Pick up the commentary on the ending of the Daisatō film at its final sentence and continue it.

◆ Selected passage
^^^^^^^^

The ending, bewildering as it is, could be taken several ways. (Assuming, that is, that you don’t just want to dismiss it as the final absurd straw.) It certainly doesn’t offer a simple conclusion to the film. We might imagine that Daisatō will be redeemed by a final victory, or that at least he’ll learn some important life lesson – but then that wouldn’t be an honest follow-on from what’s gone before. Instead he gets a thorough beating and then stands impotently by while someone else saves the day. Despite having a superpower, he’s ultimately powerless. We might, alternatively, expect that the appearance of his grandfather at the big showdown is going to lead to a cross-generational team-up and some kind of heart-warming family moment. The film has spent a fair bit of time prior to this showing us that Daisatō has a genuinely loving relationship with his grandfather, perhaps the last family member or friend who hasn’t run out on him or screwed him over. Surely there’ll be some kind of payoff to that? But no, the film rejects that option too. The older generation, it seems, doesn’t have the answers (or in this case, the fighting moves) needed to resolve the younger generation’s problems.

^^^^^^^^

◆ Listed entries
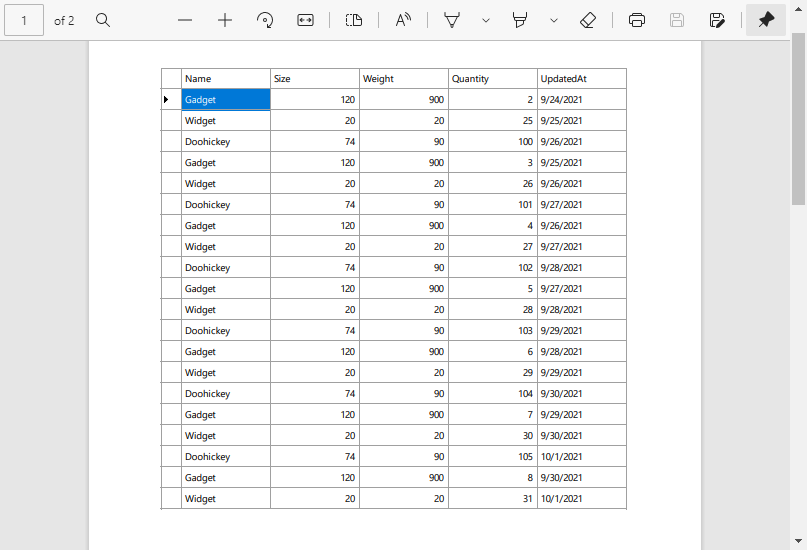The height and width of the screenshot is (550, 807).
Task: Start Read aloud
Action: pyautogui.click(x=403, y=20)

^^^^^^^^

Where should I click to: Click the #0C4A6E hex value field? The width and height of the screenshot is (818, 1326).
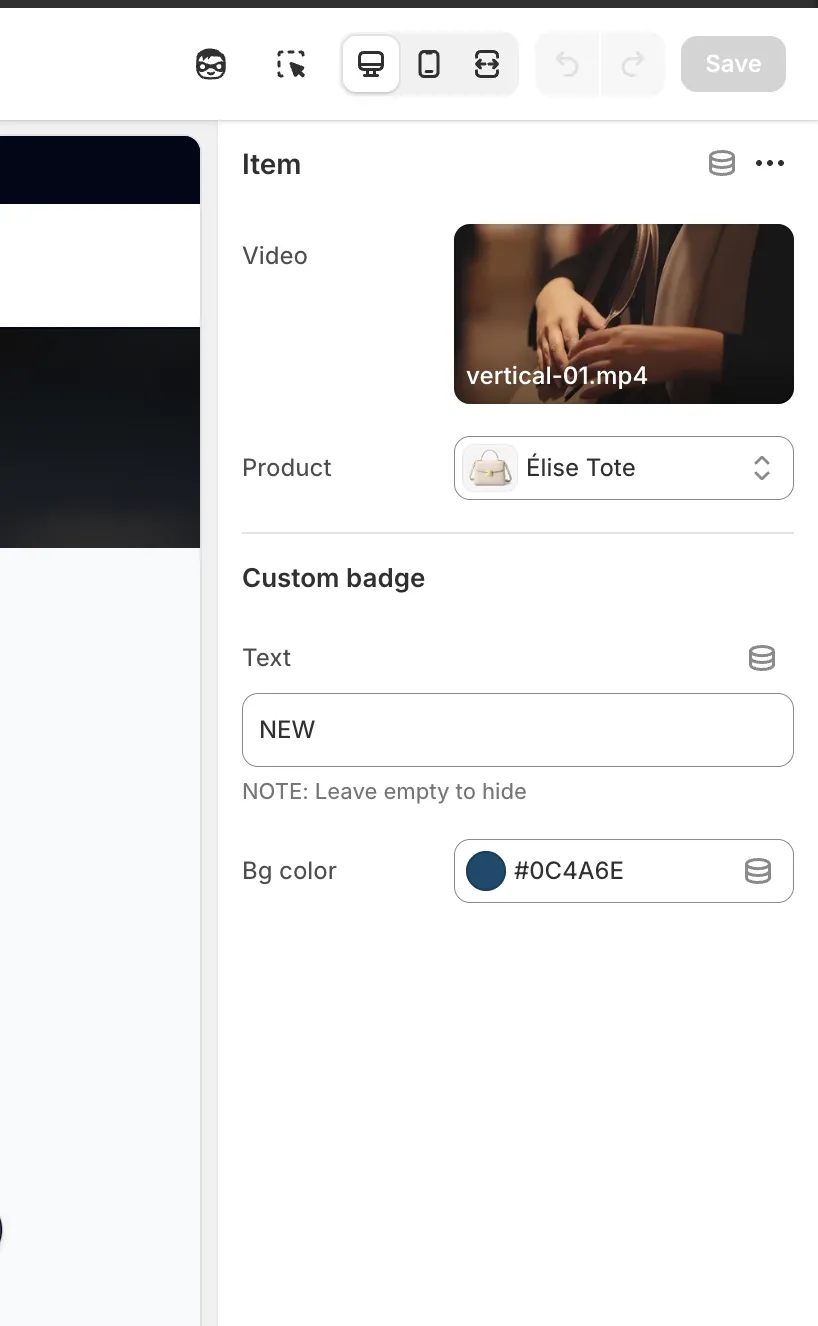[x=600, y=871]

^^^^^^^^

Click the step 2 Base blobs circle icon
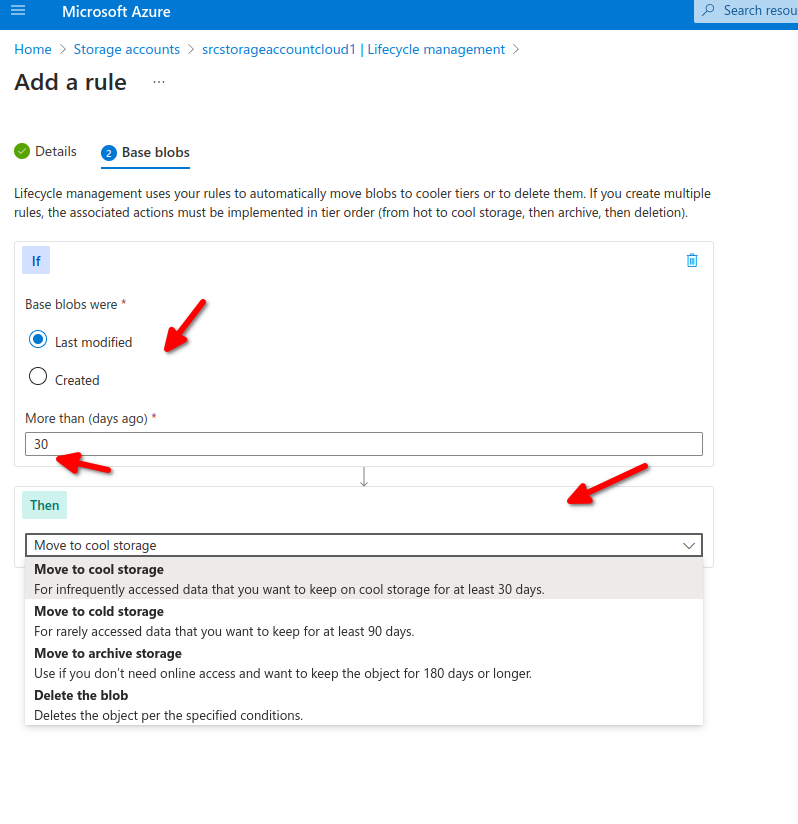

^^^^^^^^

◆ Answer
Perhaps it’s a metafictional thing. The low production values make the final scene stand out against the rest of the film, but that wasn’t any more “real”, it was just a different kind of fake. The documentary style of most of the film is fraudulent precisely because it’s trying to imitate reality (and let’s not get started on the degree to which documentary or “reality” TV is staged). The Dainihonjin fight scenes are rendered with what, in 2007 and since, looks like second-rate CGI, crawling along the floor of the uncanny valley. It helps to make the rogue monsters unsettling as well as laughable, properly weird, but it’s just as obviously false as the rubber costumes the Super Justice family turn up in. And they’re just as unsettlingly weird in their own way. They seem to inhabit a plane of reality that belongs in a 1960s TV studio. We’ve heard Daisatō pining for the days when his grandfather was kept busy by weekly kaiju attacks, he enjoyed respect and his adventures were broadcast on prime time TV – in other words, the 1960s and 70s when the pulp superhero output of Tsuburaya Productions and their rivals ruled the airwaves. There’s more than a touch of Ultraman about Super Justice and his relatives. Perhaps this is a way of telling Daisatō (and us) to be careful what he wishes for – those “good old days” weren’t as glamourous as he imagines.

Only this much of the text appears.